> [Your objective] Your answer should be each line of the entries that contains the word "screenshot", copied in full.

> [Recorded data]
+++++
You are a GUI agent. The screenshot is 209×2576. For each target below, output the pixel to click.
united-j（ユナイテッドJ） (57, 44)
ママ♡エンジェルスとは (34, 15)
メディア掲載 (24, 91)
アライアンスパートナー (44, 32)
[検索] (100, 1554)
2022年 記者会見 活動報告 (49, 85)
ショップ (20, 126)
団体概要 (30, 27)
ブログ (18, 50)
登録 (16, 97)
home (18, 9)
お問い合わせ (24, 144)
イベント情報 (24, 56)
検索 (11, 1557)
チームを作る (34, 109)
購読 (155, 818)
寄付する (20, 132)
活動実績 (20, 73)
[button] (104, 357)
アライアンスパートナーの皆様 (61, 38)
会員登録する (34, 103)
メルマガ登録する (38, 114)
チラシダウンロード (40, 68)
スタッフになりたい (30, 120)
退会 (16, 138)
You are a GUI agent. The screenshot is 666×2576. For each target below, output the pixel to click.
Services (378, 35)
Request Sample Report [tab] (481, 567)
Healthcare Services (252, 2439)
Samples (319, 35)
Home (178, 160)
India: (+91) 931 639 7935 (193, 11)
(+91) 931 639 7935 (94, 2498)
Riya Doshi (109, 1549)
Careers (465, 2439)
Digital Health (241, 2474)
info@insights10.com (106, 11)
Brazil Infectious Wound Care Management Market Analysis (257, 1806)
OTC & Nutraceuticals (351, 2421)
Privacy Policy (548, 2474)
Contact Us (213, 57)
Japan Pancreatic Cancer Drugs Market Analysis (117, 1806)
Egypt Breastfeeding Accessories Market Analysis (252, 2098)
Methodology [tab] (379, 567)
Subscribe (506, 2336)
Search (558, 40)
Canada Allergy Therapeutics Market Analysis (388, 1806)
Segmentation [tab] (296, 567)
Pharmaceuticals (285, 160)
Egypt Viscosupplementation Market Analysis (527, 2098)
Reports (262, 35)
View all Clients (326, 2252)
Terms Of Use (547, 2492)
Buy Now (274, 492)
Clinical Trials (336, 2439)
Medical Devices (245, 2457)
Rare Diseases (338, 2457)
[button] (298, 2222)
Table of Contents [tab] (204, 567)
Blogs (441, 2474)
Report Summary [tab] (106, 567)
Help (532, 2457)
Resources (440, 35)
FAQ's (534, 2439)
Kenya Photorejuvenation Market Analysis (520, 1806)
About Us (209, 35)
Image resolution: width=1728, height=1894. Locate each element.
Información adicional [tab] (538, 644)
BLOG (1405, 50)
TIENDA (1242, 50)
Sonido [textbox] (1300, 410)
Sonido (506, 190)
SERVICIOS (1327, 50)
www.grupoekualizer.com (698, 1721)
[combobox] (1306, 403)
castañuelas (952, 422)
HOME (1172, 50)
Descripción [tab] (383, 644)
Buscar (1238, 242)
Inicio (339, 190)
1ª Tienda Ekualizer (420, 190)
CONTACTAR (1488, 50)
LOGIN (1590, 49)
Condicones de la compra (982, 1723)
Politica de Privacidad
+++++
> [Task response]
You are a GUI agent. The screenshot is 209×2576. For each target below, output the pixel to click.
You are a GUI agent. The screenshot is 666×2576. For each target below, output the pixel to click.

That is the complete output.